Keine Räume für nicht vorhandene Schüler vorhalten

Günstigste Finanzierung der Umzüge für die Mendener Schulen. Frau Dirksmeier, Sie haben bestimmt die langwierige Diskussion über die Verteilung der Schulen auf die für Sie passenden Gebäude verfolgt.


In der Beziehung stimme ich mit Ihnen überein, dass eine kostengünstige Lösung und die Vermeidung weiterer Kosten bevorzugt werden
sollte.


Da es bis jetzt noch keine Oberstufe in der Gesamtschule gibt, ist es natürlich vermessen, für eine mögliche Schülerzahl ein Gebäude zur Verfügung zu stellen, die es nicht gibt. Aus Kostengründen sollte vielmehr überlegt werden, ob nicht die städtischen gymnasialen Oberstufen zusammengelegt werden sollten, um Kosten zu sparen.

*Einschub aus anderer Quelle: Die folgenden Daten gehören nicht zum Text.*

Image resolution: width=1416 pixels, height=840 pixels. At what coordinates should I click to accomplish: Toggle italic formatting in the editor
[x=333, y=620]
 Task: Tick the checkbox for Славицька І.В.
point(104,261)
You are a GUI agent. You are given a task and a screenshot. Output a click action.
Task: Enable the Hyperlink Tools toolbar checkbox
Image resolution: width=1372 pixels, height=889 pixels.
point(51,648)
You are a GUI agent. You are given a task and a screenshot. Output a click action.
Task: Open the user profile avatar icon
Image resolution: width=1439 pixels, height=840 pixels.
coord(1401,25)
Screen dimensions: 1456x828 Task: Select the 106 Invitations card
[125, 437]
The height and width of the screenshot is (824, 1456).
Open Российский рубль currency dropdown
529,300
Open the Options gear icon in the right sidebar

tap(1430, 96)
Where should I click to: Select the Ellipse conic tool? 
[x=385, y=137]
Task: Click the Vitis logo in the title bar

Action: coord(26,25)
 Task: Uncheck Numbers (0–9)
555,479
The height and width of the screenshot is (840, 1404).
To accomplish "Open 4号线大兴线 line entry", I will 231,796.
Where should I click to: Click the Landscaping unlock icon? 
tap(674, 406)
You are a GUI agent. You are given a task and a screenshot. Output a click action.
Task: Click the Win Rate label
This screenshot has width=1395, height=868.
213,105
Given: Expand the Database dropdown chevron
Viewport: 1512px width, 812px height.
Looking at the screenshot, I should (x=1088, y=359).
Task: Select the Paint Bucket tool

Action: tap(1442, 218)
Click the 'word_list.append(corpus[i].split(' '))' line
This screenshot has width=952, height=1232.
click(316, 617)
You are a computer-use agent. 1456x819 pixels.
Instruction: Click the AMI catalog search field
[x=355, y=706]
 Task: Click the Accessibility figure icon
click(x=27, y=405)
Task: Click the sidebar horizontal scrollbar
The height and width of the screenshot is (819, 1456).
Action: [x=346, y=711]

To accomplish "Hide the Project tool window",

Das bedeutet, dass die zukünftigen Oberstufenschüler der Gesamtschule sich die Oberstufe mit dem neuen städtischen Gymnasium teilen sollten. Sie sollten an deren Unterricht teilnehmen, um eine große Auswahl an Kursen in der Oberstufe zu gewährleisten.


Diese Lösung wäre, wie Sie schon ausdrücklich erwähnten,
praktisch und auch parteienübergreifend.